Chris Matthews spouts left-wing anger, fear, and hatred on a regular basis on his show Hardball. In fact, we at the Media Research Center devote an entire category to Matthews’ ravings in our annual “Best Notable Quotables” of the year awards.
And Krystal Ball herself has not been afraid to employ the anger, fear, and hatred that she accused the GOP of using. More than once, Ball has appealed to her audience’s anger and hatred by likening the Republican Party to Jim Crow.
These are just some of the many examples of MSNBC personalities using anger, fear, and hatred to spice up their programming.
You should know what they say about people in glass houses, Krystal.
Below is a transcript of the PoliticsNation segment:
AL SHARPTON: But you know, what amazes me is they even go further. Lynne Cheney, she's still pushing the theory that the Clintons were somehow behind the Monica Lewinsky recent Vanity Fair article, Joan. Listen to this.
LYNNE CHENEY: I was really paying the Clintons a large compliment. I was saying how clever they are politically and that it seemed to me, if you had something that might come up during the campaign that would be damaging, it was very smart to get it out of the way early. So that's my case, Chris, and I'm staying with it.

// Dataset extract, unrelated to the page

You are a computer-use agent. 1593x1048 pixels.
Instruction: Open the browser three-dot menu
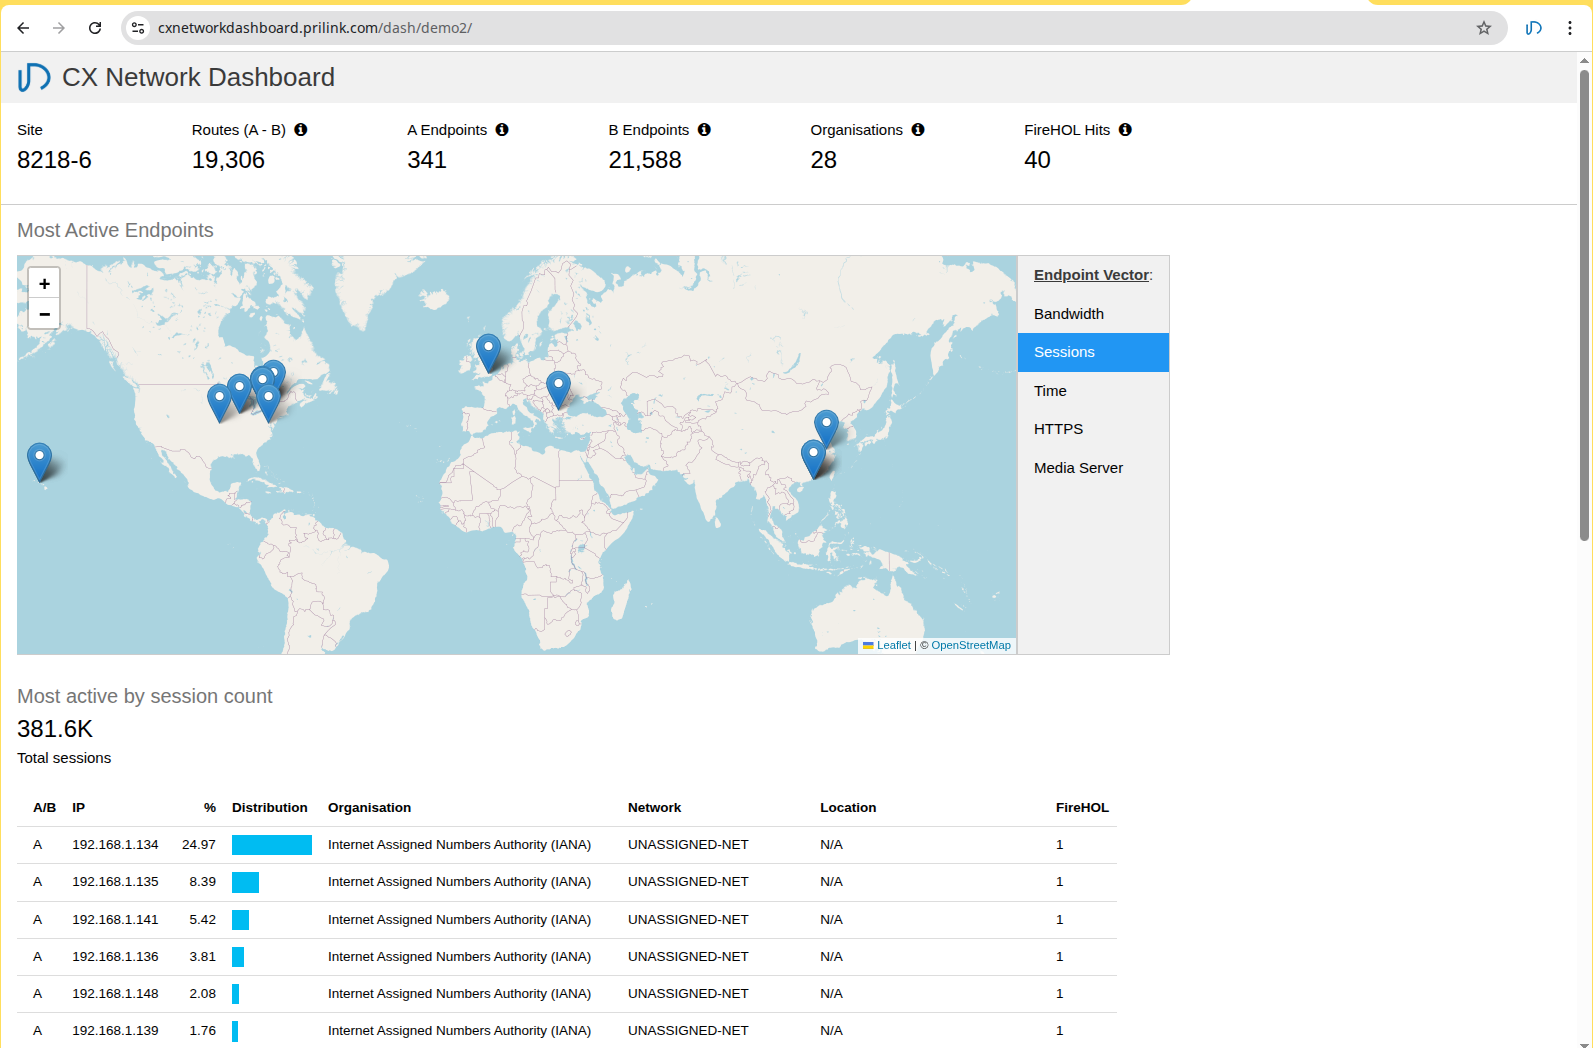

SHARPTON: You know, the Clintons are really lucky they have her complimenting them and Cheney. And they have Karl Rove concerned about them. All of this care they're getting.
JOAN WALSH: The milk of human kindness – it’s just overflowing when it comes to Hillary Clinton. I'm so impressed. But you know what’s also interesting? Karl Rove gave an interview to conservative radio host Hugh Hewitt, and Hugh Hewitt’s whole take on this was, ‘I'm concerned about you, Karl. And have the dastardly Democrats set you up to get you out of this race, to take you off television, to get Rove?’ He actually asked him these questions. And it just shows it’s this thing they do again and again: when they’re down, when they’re in trouble, play the victim and blame those terrible Democrats.
SHARPTON: But the problem is they're starting to believe it. And part of the problem, Krystal, is they are incredibly polarized and divided within the party itself. I mean, majorities of Republican voters support immigration reform, background checks on gun sales, and raising the minimum wage. The Republicans in Congress are blocking all of those things. Is the only thing that conservatives agree on is don't -- that they don't like Hillary Clinton and they really don't like President Obama? Is that the substitute for a unifying agenda?
KRYSTAL BALL: Pretty much. I mean, essentially what the Republican Party has been running on and has been fueled by is emotion. Right? Anger, fear, hatred. And so they'll use these conspiracy theories, they'll use sort of coded language, they’ll raise issues that they’re just asking questions about in order to stoke those emotions, because the other parts of their platform that should be substantive, the economic pieces in particular, are completely bankrupt and have essentially been exposed.
SHARPTON: Eleven million people unemployed. Unemployment insurance is still unextended. They're talking crazy.